| Quoted text |
## BEGIN
1. says

    I suppose congratulations are in order, then… but sixteen? I couldn’t have gone a year earlier 18. It would have really freaked me out.

  2. says

    Wow. I took a couple of summer classes at George Mason when I was that age, but I sure wasn’t fully ready for college full-time. Given what happened a year later when I went off to Arizona for my first full semester, I guess you could say I wasn’t ready then either. Congrats to her!

  3. says

    We’ve been warning her that there’s going to be some major culture shock. She’s going to be living at home with two professor-types, though, so we’ll get her acclimated fast, I hope.

  4. rrt says

    Congratulations indeed! I think you’ll be able to help her through any shock just fine.

  5. Russell says

    Why is that too young? The social issues are going to be there, no matter where she is or what she is doing. If anything, there is advantage to her having substantive coursework to wrap her mind around.

    I’ll admit to some bias. I started university at 16, and finished my BA at 19.

  6. George Cauldron says

    15, dang!
## END
| Dataset extract |
## BEGIN
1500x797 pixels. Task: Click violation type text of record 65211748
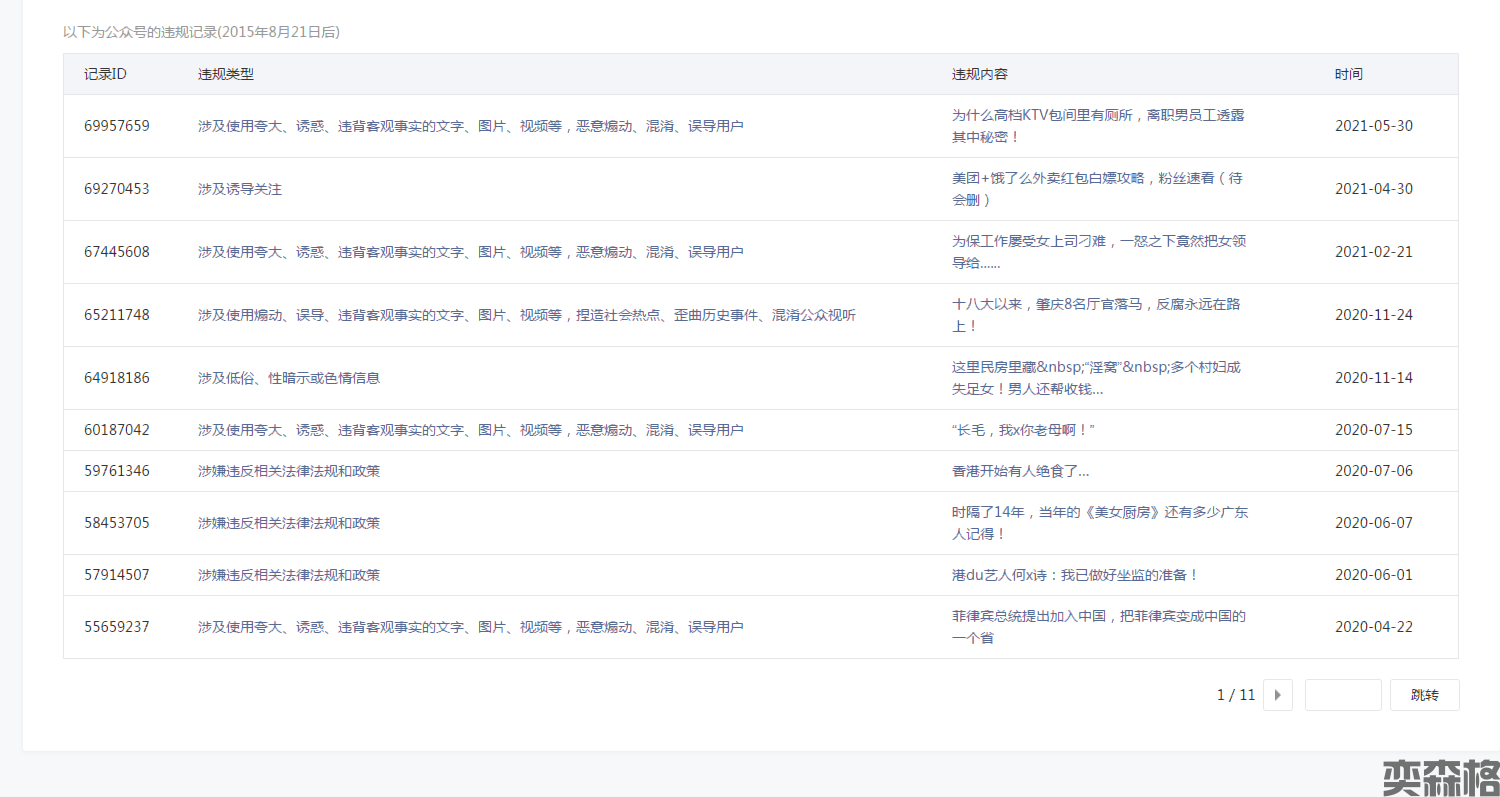pyautogui.click(x=526, y=315)
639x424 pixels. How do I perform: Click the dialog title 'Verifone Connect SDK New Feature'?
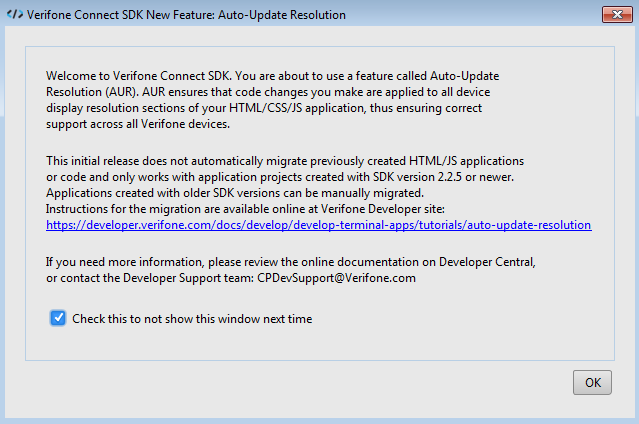(x=186, y=15)
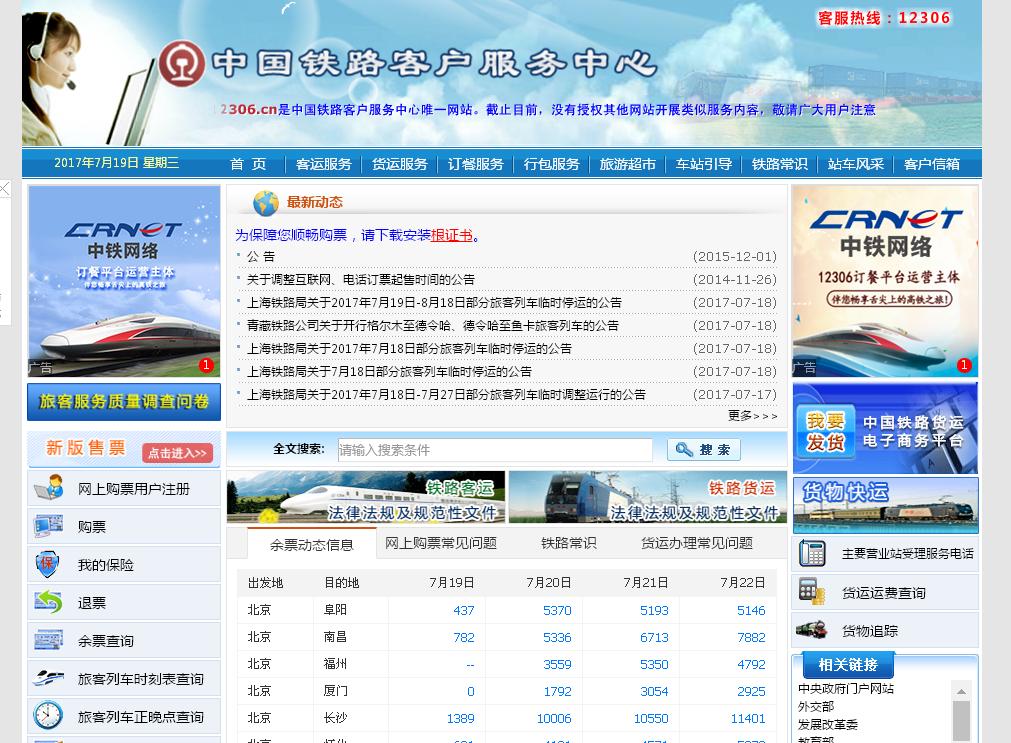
## END
| Job 1 |
In the comment thread, at what age did Russell say he finished his BA?
| Job 2 |
Return the comment thread word for word from "5. Russell says" up to and including "her mind around.".

| Task output 1 |
19

| Task output 2 |
5. Russell says

    Why is that too young? The social issues are going to be there, no matter where she is or what she is doing. If anything, there is advantage to her having substantive coursework to wrap her mind around.